Mats Persson: Topping up bailout fund through ECB could prove to be “non-starter”
In an opinion piece in today’s CityAM, Open Europe’s Director Mats Persson writes that despite the positive news that eurozone leaders are now acknowledging that a Greek default might be necessary and the importance of recapitalising Europe’s banks, the alleged proposal for a new eurozone rescue package, based on leveraging the European Financial Stability Facility (EFSF) through the balance sheet of the European Central Bank (ECB), is a non-starter. He argues that: “the plan would require a radical reworking of the EFSF framework, since it is not designed to be leveraged or be subordinate to the ECB in terms of covering losses [and] using the ECB’s balance sheet to top up the EFSF would further expose the former to even more risky debt”. He notes that under the proposals “the ECB would fully enter the domain of fiscal policy”, which would be unacceptable to Germans. He argues that “a growing number of Germans now view the ECB with growing suspicion, as was seen in the dramatic resignation last month of Juergen Stark, the German representative on the ECB’s executive board, allegedly over the bank’s decision to start buying Italian and Spanish government bonds. One step further, and German support for the entire euro project could start to diminish.”
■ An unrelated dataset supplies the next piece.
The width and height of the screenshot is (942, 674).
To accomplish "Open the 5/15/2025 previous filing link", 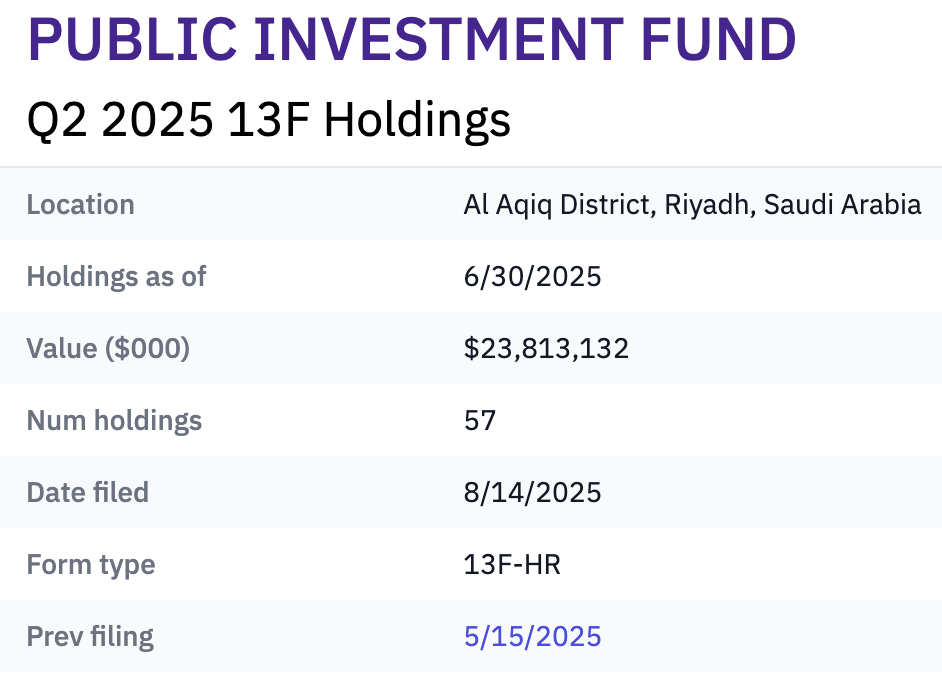I will click(x=532, y=636).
German finance minister Wolfgang Schäuble denied that a fivefold increase in the EFSF was imminent saying, “No, that is clear... We do not intend to increase it,” reports CityAM. Schäuble’s comments were echoed by a number of German politicians. Carsten Schneider, the SDP’s Finance spokesman said: "A new multi-trillion programme is being cooked up in Washington and Brussels, while the wool is being pulled over the eyes of Bundestag and German public. This is unacceptable."
The "programme..being cooked up in Washington and Brussels" is to turn the European Central Bank into a clone of the Federal Reserve Bank, a last-resort purchaser of worthless sovereign debt. Those who control the money control everything; thusly, turning the ECB into a European Fed would constitute a vast transfer of real power to Brussels.